Helft mir, endlich den anonymen Perfektionismus zu beseitigen, damit eine inhaltsvolle neue Zeit beginnen kann.

Das Haus ist eine Zusammenarbeit zwischen einem Architekten und einem Maler, mit allen Begleiterscheinungen des Kompromisses zwischen Rationalität und machbarer unregelmäßiger Romantik. Das ist ja das Interessante daran.

Dieses solitäre Beispiel ist eine längst fällige Notwendigkeit, die Antwort gibt, ob die jetzige Architektur auch anders sein und ausschauen kann.

Der Architekt ist mehr für das Innere, der Maler mehr für das Äußere zuständig.

Der Maler will Kreativität im Einklang mit den Gesetzen der Natur.

Der Architekt muß schauen, daß das Ganze nicht zusammenfällt.

Die scheinbaren Mehrkosten sind gar keine, denn sie werden durch eine höhere Lebensqualität, durch eine höhere Wohnqualität und durch Glücklichsein amortisiert. Seelische Depressionen und Unglücklichsein kosten viel mehr Geld. Nicht zu sprechen von den Kosten, die die Allgemeinheit für Ärzte, Spitäler, Medikamente aufzubringen hat.

Wenn Menschen in einer menschengerechten Umwelt wohnen können, die sie mitgestalten können, anstatt in einer anonymen, feindlichen, aggressiven Betonwüste, dann fliehen sie nicht bei jeder Gelegenheit wie aus einem Konzentrationslager, entweder aufs Land, in die Ferien, in Mittel, die die feindliche Umwelt vergessen machen oder übertönen. Und das kostet auch viel Geld.

Es gibt mehr Lebens- und Arbeitsfreude, weniger Aggressionen und Vandalismus. Auch das ist in Geld berechenbar.
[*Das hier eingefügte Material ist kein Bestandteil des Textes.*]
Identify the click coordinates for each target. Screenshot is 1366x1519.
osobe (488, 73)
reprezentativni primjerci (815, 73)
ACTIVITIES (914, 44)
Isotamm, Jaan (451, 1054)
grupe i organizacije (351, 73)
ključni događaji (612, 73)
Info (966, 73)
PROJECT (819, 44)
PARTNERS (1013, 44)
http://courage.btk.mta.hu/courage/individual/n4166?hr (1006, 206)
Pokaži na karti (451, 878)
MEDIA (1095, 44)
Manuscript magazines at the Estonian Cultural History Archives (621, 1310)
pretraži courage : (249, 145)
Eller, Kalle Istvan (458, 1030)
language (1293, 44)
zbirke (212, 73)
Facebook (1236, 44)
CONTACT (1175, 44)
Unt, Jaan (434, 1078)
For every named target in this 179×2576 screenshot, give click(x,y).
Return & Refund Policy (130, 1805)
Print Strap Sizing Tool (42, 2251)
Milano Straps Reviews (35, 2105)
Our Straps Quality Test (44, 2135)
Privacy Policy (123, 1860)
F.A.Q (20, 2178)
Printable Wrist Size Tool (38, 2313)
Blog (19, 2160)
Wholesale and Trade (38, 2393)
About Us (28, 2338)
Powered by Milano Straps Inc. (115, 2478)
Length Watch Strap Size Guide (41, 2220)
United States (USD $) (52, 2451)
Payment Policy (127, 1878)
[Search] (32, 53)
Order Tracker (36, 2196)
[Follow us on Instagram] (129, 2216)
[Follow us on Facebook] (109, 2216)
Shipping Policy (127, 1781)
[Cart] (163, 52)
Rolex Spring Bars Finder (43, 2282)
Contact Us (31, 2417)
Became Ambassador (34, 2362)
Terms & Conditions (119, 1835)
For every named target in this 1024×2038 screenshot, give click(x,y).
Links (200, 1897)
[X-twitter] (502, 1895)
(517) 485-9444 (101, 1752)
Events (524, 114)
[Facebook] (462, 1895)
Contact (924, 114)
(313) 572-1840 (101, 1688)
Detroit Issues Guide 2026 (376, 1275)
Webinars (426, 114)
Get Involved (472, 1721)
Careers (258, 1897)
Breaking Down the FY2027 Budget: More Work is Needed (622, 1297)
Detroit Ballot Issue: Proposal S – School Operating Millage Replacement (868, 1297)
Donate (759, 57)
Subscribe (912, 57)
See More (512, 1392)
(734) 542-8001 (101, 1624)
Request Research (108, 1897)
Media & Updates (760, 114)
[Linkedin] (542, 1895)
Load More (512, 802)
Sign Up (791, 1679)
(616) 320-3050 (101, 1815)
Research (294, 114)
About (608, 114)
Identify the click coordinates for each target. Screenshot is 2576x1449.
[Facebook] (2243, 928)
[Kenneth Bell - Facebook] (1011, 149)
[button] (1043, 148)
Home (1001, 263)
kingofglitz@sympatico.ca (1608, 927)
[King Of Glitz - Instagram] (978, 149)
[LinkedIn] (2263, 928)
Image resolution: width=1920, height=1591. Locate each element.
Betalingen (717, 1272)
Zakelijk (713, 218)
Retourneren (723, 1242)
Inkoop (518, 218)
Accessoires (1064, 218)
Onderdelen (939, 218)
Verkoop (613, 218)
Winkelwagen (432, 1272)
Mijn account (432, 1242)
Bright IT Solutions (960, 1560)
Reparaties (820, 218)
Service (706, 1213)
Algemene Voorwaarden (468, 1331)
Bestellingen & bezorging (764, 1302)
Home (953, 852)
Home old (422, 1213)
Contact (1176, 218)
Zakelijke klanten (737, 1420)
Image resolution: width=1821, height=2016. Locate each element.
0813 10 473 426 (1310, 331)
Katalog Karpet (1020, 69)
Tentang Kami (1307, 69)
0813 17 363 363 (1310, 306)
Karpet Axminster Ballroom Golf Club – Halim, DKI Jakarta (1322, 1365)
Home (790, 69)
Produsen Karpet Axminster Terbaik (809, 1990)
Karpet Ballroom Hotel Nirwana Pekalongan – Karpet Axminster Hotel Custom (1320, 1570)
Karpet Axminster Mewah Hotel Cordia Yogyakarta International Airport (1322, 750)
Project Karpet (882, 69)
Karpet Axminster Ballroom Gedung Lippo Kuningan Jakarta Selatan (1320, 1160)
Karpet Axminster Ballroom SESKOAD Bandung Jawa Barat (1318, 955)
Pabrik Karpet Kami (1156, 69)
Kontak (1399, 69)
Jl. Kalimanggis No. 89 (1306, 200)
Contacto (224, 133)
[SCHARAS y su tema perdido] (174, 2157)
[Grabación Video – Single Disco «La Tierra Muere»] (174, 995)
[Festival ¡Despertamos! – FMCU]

Die Grasbedachungen vermindern Staub, Lärm, Heizkosten, erzeugen Sauerstoff, mindern Klimagegensätze. Auch das sind Kostengewinne. Die Bilanz ist auf alle Fälle positiv.

Das Haus ist kein Öko-Haus. Denn es hat keine Sonnenkollektoren auf dem Dach, keine Humustoiletten, keine Windgeneratoren. Es weidet kein Vieh auf dem Dach, aber man wird etwas Obst und Gemüse auf dem Dach ernten können.

Trotzdem ist es ein ungewöhnliches Haus. Denn es soll in dem Meer von rationellen Häusern eine Oase für Menschlichkeit und für die Natur sein. Es soll die Sehnsucht der Menschen und Romantik verwirklichen. Genau die Romantik, die die rationelle Architektur mit tödlich sterilem Eifer negiert und auszumerzen sucht.

Alle freuen sich, nach Hause zurückzukommen. Denn das Haus funkelt im Sonnenschein und im Mondlicht. Es hat Brunnen, und man kann im Grünen sitzen. Und man blickt mit Wohlgefallen auf die lebenden Mauern und erkennt die lebenden Fenster, die man selbst umgestalten darf, hinter denen man wohnt.

Änderungen und Ergänzungen Hundertwassers von 1996 sind kursiv gesetzt.